En aquel momento experimentó una emoción nueva y extraña. En ocasiones había sentido temor ante el Gran Rey, y también admiración, lealtad y deseo. Tras las Termópilas incluso había albergado hacia él un rencor teñido de desprecio. Pero ahora habría querido abrazar a aquel hombre, acunarle la cabeza contra el pecho y consolarlo. Porque veía la negrura sin fondo que había anidado en sus ojos y sentía compasión por él. ¡Ella, Artemisia, una mujer, le tenía lástima al hombre más poderoso del mundo!
Por supuesto, ni siquiera se atrevió a tocar su mano. Tampoco se le ocurrió recordarle que ella era la única que había desaconsejado penetrar con la flota en el estrecho de Salamina.
—Majestad —dijo Mardonio—. No debes afligirte. Ha sido tan sólo un revés. El resultado final de nuestra expedición no puede depender de unos troncos flotantes, sino de hombres y caballos, al modo ancestral de nuestro pueblo. Si lo piensas bien, no encontrarás ni una sola ocasión en que los persas nos hayamos mostrado como unos cobardes. Quienes se han comportado como tales han sido otros pueblos, como los cilicios o los chipriotas. Y, sobre todo, los fenicios.
Miró de reojo a Artemisia, que pensó que al menos el general había tenido el tacto de no nombrar a los jonios ni los carios.
—Lo que ha ocurrido no se puede achacar a los persas, majestad —prosiguió Mardonio—. Tu reputación sigue intacta, como intacta está la Spada.
—Así es —respondió Jerjes con la misma voz inerte, y bebió un sorbo de vino de la copa de oro que sostenía en la mano derecha. Normalmente, pensó Artemisia, un copero se la habría ofrecido cada vez que él demostrara intención de beber. Pero ahora el rey no la soltaba.
—Te pido permiso para hablar a la vez como consejero y amigo, pues tal me has considerado siempre.
—Lo tienes, mi buen Mardonio.
—Regresa a tus dominios con lo que queda de la flota y la mitad del ejército, majestad. Tus súbditos añoran tu presencia. Ya llevas demasiado tiempo en esta tierra bárbara. Déjame a mí con tan sólo tres divisiones. Si lo haces, te prometo que dentro de un año llegará a tu palacio un correo para comunicarte que toda Grecia ha sido sometida a tu poder.
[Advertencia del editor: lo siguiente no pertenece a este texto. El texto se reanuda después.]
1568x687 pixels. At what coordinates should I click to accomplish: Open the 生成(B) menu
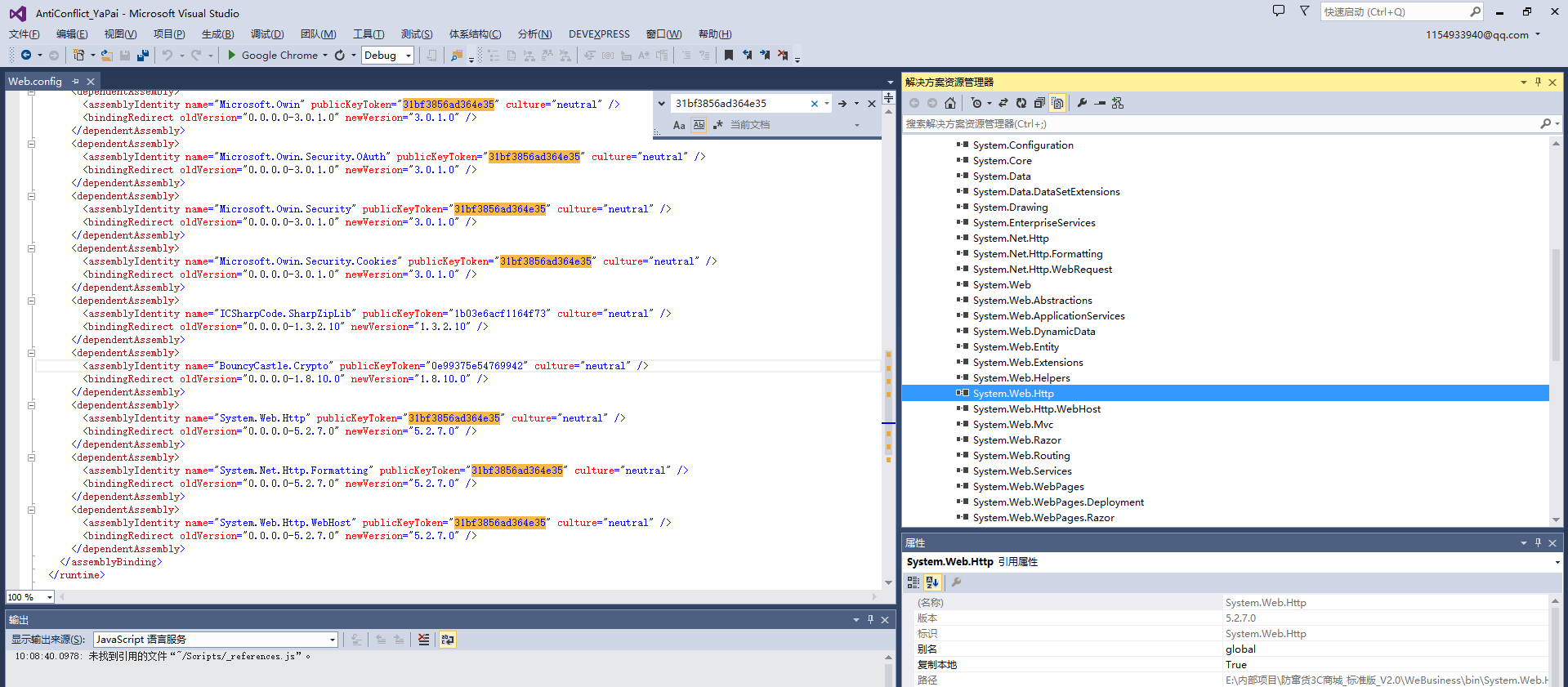coord(217,34)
Artemisia admiró el aplomo de Mardonio. No sólo no se echaba a sí mismo la culpa del desastre de Salamina —responsabilizar a Jerjes era impensable—, sino que daba un paso adelante y se ofrecía para enderezar la situación.
—¿Qué opinas tú, Artemisia? —dijo Jerjes—. Fuiste la única entre mis bandakas que me dio un recto consejo.
—Majestad, creo que Mardonio tiene razón. Lo más conveniente es que vuelvas a tu patria y lo dejes a él con las tropas que te ha solicitado. Sigo convencida de que los griegos caerán como fruta madura. Y tú regresarás triunfante, pues has destruido la ciudad de Atenas, cumpliendo así la voluntad de tu padre.
Artemisia dijo lo que debía. Pero habló sin pasión, porque esa expedición ya no le interesaba. Que Mardonio conquistara Grecia para el Gran Rey. Su corazón estaba harto de guerras y lleno de melancolía. Ahora sólo quería volver a su patria.
En algo se equivocaba Artemisia. Aunque el Gran Rey tenía los ojos clavados en Salamina, no estaba reviviendo la batalla de la víspera. La imagen que contemplaba a través de las rendijas de su máscara de oro era más remota, una visión de diez años atrás. La del hombre que llevaba el escudo del dragón negro, el hoplita que había detenido la carga de su corcel clavando su lanza en el suelo de Maratón.
Aquel hombre no había vencido al Imperio Persa, porque éste, por la voluntad de Ahuramazda, era indestructible y habría de durar hasta el día de la Separación. Pero a Jerjes el Gran Rey, Rey de Reyes, Rey de las Tierras, hijo de Darío, el Aqueménida, lo había derrotado. Había doblegado su voluntad y había quebrantado su espíritu.
Jerjes extendió su copa hacia el horizonte y brindó por su adversario.
—Yo te saludo, Temístocles el ateniense.